Rewrite the records between the line containing "Image resolution: width=1414" and the line containing "coord(183,450)", inclusive, replacing "yellow" with "orange" and leaving everything else unchanged.
Start The records
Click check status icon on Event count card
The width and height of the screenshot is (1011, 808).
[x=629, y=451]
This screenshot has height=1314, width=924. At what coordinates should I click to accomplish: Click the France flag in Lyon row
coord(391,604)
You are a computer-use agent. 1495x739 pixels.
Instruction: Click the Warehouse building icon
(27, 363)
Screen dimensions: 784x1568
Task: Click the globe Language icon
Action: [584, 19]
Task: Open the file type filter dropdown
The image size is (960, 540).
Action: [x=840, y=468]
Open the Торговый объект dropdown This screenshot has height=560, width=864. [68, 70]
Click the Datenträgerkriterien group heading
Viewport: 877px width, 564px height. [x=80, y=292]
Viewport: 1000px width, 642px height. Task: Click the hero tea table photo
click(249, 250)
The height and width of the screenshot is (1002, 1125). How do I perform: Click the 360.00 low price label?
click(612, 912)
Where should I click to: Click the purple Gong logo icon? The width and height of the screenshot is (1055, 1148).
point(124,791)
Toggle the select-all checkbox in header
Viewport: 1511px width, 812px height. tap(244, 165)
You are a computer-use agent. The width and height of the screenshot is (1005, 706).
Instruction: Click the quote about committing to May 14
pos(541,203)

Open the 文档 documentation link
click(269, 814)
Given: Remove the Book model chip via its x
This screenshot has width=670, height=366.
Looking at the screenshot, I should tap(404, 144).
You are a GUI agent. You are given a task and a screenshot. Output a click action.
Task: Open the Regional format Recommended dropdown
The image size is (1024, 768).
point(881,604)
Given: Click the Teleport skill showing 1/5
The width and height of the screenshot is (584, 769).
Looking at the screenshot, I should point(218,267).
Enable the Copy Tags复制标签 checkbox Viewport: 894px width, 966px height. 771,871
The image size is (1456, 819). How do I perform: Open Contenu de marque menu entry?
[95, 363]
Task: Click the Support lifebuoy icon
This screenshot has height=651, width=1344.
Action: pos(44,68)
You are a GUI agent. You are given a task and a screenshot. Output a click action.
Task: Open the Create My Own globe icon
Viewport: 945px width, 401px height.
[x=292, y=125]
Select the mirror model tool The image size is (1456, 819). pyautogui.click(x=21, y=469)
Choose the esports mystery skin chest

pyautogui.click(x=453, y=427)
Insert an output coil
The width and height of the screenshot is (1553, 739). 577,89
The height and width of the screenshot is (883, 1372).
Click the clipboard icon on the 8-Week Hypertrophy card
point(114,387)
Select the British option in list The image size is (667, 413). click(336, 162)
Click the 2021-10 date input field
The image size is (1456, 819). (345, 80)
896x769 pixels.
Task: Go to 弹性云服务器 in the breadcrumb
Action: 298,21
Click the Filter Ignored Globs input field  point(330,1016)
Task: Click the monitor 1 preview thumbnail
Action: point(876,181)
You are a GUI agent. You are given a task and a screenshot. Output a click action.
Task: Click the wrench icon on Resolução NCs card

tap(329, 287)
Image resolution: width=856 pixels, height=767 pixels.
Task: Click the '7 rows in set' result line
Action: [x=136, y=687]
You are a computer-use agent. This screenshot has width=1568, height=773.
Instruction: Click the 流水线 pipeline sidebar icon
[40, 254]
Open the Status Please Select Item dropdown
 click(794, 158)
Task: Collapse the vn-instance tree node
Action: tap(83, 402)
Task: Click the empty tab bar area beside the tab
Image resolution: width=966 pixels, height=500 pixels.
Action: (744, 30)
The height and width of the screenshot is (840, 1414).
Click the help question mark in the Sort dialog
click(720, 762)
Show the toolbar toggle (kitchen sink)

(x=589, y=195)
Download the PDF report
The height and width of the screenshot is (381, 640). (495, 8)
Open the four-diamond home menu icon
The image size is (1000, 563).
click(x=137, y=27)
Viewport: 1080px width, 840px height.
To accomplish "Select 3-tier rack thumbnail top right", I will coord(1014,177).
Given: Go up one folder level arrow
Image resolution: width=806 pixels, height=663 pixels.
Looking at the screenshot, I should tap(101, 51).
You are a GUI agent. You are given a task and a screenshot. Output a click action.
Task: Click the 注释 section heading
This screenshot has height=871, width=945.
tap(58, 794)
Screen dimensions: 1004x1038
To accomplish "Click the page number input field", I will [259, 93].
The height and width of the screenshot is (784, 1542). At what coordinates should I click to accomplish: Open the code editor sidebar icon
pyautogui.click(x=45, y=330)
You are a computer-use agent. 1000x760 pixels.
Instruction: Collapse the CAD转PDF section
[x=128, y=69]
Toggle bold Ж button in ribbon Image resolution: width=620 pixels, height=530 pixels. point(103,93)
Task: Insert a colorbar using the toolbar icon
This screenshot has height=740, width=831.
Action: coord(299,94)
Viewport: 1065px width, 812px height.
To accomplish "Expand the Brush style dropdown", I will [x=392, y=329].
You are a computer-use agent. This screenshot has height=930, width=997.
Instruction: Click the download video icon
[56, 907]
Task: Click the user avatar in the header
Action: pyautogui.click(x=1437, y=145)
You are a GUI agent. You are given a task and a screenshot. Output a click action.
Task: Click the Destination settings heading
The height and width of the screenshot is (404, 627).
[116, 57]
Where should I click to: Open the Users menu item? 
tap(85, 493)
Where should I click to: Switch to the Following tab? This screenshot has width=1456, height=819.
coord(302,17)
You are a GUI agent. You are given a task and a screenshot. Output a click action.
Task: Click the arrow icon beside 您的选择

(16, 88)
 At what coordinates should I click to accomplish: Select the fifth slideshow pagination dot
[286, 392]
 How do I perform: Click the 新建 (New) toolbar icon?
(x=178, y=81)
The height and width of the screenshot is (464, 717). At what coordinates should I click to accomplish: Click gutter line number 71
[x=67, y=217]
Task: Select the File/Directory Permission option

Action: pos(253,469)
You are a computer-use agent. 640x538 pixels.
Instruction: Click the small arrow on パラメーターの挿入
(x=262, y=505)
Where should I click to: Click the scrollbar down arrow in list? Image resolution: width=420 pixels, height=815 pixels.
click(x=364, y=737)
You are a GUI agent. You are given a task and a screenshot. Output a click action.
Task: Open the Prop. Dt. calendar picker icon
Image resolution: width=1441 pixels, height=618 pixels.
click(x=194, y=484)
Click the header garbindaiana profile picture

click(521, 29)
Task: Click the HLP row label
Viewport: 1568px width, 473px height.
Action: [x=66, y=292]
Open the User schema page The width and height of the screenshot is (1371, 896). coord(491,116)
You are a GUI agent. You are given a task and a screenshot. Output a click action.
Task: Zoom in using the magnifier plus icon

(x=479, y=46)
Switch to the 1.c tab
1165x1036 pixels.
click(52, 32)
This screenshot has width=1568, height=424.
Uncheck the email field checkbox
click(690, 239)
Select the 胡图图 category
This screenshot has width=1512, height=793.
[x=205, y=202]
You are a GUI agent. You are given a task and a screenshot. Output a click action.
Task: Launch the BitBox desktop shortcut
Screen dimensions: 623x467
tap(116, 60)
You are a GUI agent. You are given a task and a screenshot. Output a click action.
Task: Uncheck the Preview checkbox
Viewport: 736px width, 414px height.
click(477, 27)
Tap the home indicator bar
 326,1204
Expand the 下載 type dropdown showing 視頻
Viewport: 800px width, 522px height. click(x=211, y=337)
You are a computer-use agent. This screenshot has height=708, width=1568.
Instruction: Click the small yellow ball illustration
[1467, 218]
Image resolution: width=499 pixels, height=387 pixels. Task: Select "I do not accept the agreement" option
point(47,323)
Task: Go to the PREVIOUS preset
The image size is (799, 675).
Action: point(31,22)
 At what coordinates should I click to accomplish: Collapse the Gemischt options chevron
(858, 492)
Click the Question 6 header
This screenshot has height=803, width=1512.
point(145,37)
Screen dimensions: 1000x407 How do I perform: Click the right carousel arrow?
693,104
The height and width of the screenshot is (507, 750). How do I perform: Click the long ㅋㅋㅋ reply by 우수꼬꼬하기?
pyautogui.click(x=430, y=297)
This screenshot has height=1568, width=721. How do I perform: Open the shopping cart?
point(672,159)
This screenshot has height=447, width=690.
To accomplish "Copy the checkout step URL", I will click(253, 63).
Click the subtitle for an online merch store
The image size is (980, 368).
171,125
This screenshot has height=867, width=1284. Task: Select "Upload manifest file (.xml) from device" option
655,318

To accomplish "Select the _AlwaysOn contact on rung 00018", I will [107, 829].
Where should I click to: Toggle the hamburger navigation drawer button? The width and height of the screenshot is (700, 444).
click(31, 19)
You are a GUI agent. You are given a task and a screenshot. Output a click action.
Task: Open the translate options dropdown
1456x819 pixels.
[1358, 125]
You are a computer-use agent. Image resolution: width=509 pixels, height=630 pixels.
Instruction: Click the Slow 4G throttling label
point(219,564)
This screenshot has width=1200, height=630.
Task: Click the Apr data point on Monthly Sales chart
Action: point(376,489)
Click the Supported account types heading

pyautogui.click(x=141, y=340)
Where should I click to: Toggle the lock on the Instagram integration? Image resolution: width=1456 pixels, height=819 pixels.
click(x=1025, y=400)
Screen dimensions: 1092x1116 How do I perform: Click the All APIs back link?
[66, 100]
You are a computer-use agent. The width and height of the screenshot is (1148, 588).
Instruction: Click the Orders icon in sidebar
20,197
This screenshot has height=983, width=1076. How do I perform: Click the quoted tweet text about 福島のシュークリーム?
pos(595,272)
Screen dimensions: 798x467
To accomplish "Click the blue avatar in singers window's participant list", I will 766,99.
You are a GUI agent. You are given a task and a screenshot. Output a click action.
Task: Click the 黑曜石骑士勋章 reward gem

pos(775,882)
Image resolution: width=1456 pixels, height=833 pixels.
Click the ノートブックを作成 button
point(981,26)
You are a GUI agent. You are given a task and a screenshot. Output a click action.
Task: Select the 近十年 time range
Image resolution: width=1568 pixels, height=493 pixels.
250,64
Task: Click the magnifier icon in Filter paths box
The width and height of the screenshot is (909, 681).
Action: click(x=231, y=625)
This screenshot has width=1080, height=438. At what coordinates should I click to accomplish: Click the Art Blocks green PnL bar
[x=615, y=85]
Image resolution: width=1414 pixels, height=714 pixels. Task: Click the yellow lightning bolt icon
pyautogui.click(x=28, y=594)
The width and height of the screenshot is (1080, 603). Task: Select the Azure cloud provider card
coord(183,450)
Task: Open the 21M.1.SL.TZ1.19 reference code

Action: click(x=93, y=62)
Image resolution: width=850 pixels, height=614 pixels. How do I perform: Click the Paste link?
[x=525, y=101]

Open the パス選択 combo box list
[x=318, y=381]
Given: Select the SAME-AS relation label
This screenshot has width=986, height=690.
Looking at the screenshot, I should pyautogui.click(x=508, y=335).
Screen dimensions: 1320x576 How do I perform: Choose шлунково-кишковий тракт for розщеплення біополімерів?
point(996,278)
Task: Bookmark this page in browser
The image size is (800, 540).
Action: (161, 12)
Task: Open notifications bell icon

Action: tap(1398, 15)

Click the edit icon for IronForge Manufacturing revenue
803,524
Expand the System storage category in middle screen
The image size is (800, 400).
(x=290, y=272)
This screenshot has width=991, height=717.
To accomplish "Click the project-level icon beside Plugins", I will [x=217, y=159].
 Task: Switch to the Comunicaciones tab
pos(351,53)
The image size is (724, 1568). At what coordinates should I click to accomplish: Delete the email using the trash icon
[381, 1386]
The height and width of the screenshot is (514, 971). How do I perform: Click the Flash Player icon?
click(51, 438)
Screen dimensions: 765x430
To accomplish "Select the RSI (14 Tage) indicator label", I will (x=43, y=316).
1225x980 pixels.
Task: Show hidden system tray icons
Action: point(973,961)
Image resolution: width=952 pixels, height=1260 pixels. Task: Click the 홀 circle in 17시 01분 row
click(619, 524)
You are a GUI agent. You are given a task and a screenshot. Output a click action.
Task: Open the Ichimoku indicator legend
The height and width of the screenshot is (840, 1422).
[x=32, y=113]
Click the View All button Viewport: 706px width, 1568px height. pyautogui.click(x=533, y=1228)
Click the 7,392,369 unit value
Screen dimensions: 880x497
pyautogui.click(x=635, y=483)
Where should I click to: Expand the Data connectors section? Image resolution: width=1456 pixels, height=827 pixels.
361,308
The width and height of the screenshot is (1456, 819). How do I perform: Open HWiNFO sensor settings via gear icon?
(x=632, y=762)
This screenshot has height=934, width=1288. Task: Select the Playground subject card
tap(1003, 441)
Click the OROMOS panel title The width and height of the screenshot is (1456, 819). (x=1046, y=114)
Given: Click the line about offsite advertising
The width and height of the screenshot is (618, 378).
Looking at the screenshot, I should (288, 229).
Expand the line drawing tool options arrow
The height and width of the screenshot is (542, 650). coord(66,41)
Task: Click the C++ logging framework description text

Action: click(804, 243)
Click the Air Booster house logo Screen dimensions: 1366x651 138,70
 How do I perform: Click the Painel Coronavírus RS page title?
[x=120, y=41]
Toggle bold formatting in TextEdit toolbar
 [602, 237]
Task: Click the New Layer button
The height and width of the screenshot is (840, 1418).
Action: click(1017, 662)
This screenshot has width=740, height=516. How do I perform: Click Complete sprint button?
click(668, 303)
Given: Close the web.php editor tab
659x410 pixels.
End The records
Exercise answer ->
Image resolution: width=1414 pixels, height=714 pixels. Task: Click the orange lightning bolt icon
pyautogui.click(x=28, y=594)
The width and height of the screenshot is (1080, 603). Task: Select the Azure cloud provider card
coord(183,450)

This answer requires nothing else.